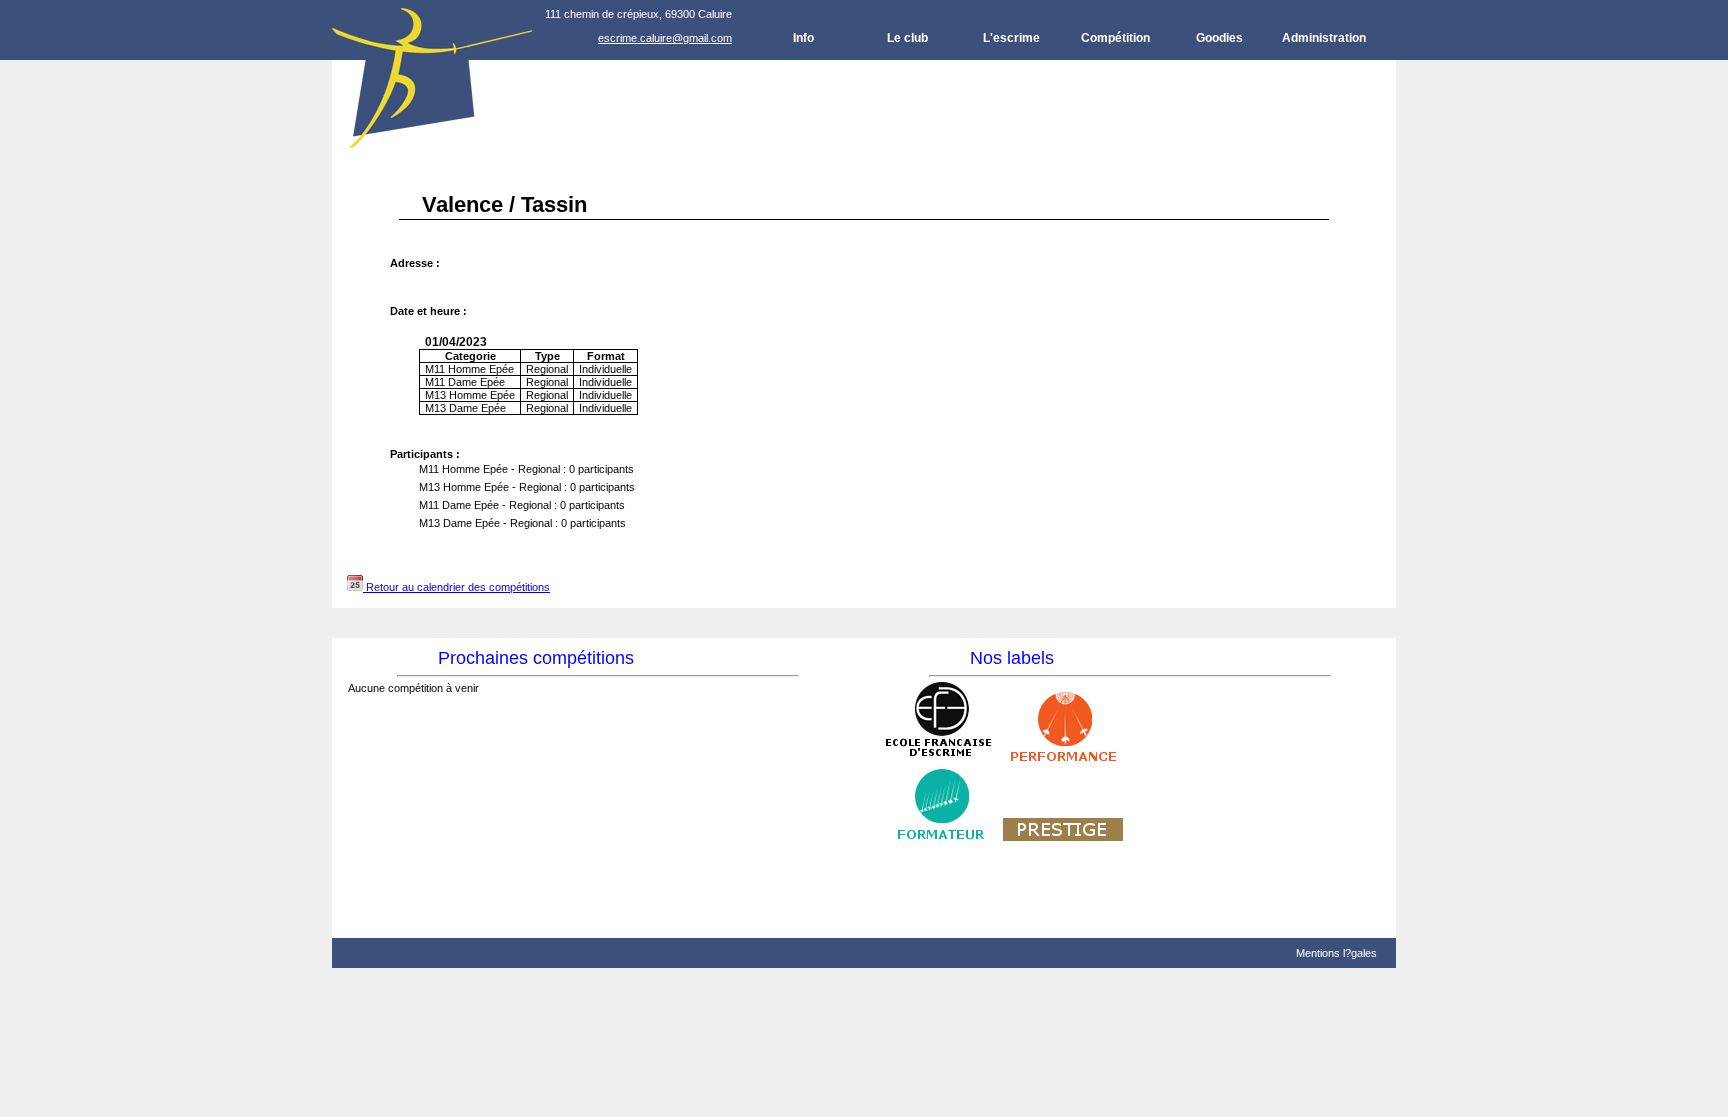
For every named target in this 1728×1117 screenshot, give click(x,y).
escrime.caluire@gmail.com (665, 38)
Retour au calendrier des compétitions (456, 587)
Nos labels (1012, 658)
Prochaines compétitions (536, 658)
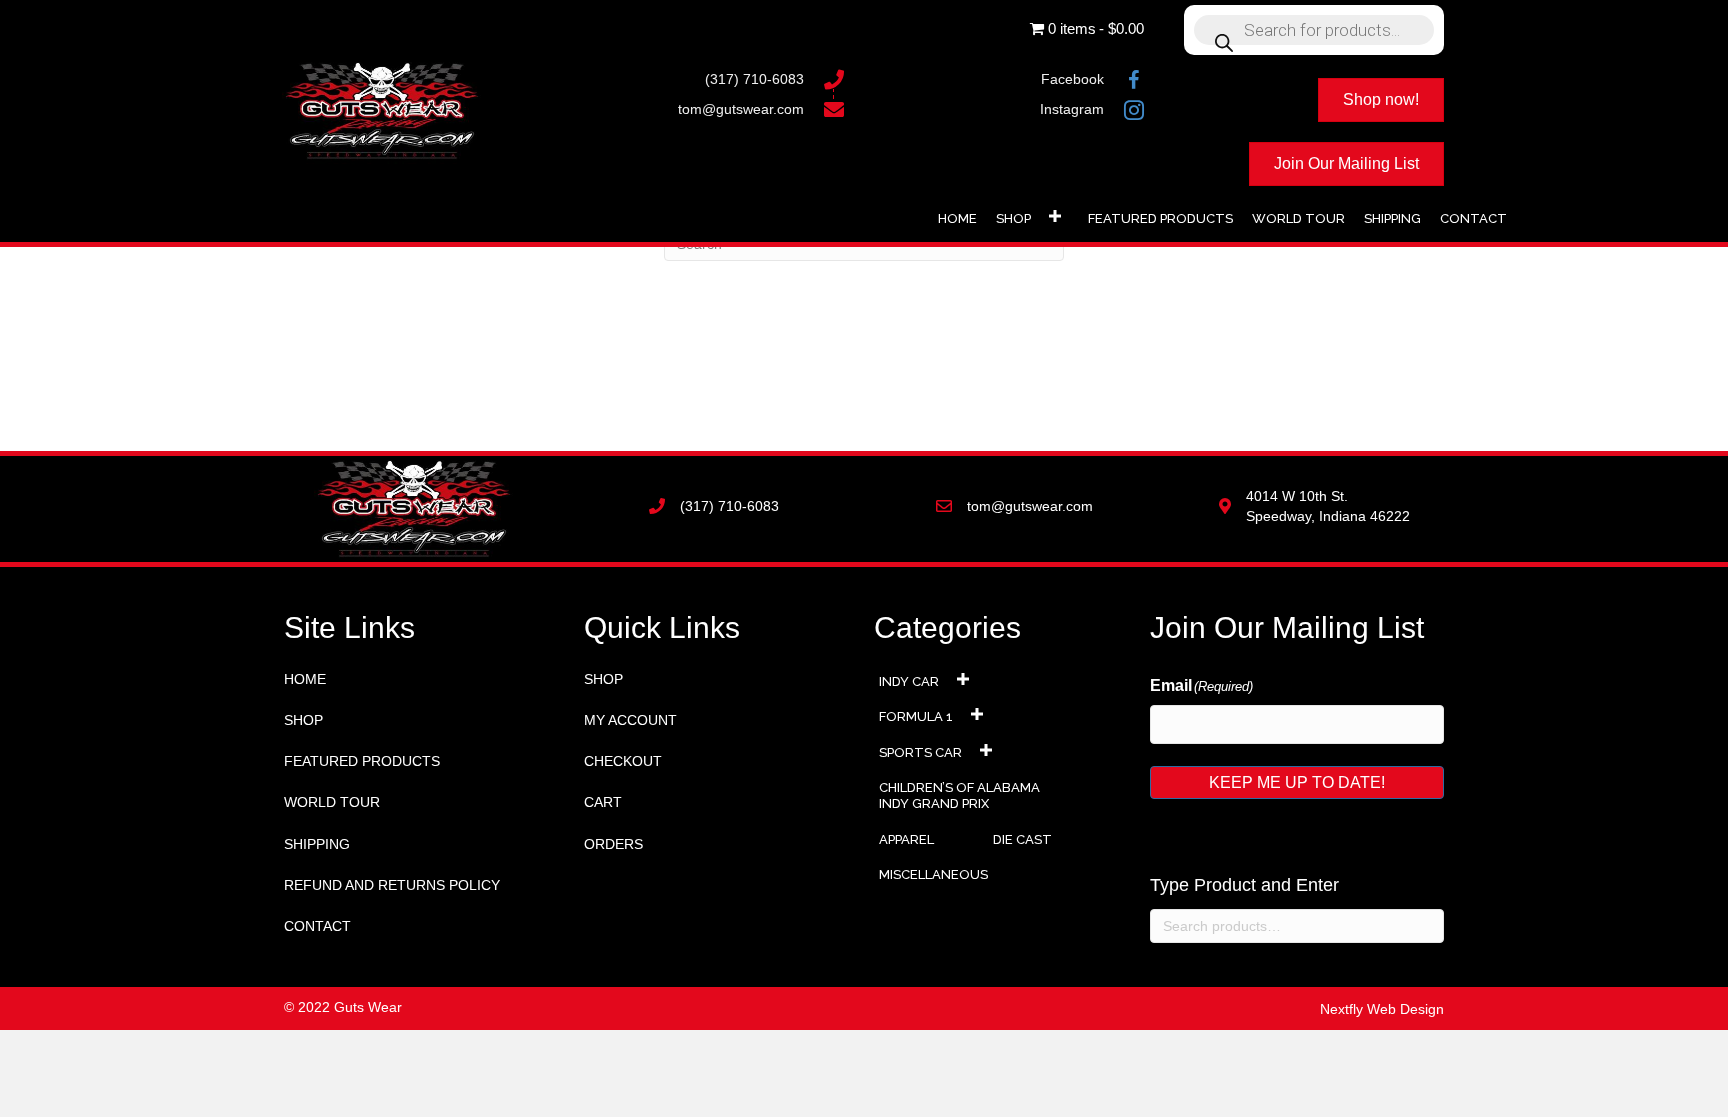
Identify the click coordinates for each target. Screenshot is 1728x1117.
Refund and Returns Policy (392, 885)
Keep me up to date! (1297, 782)
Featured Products (362, 761)
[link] (957, 216)
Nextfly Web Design (1382, 1009)
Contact (317, 926)
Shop (303, 720)
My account (630, 720)
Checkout (623, 761)
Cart (603, 802)
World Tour (332, 802)
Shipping (317, 844)
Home (305, 679)
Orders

Work item:
Would you copy each line above exactly as given, dropping any images?

The completed task:
For every named target in this 1728×1117 screenshot, give click(x,y).
escrime.caluire@gmail.com (665, 38)
Retour au calendrier des compétitions (456, 587)
Nos labels (1012, 658)
Prochaines compétitions (536, 658)
Identify the click coordinates for each target. Screenshot is 1728x1117.
Refund and Returns Policy (392, 885)
Keep me up to date! (1297, 782)
Featured Products (362, 761)
[link] (957, 216)
Nextfly Web Design (1382, 1009)
Contact (317, 926)
Shop (303, 720)
My account (630, 720)
Checkout (623, 761)
Cart (603, 802)
World Tour (332, 802)
Shipping (317, 844)
Home (305, 679)
Orders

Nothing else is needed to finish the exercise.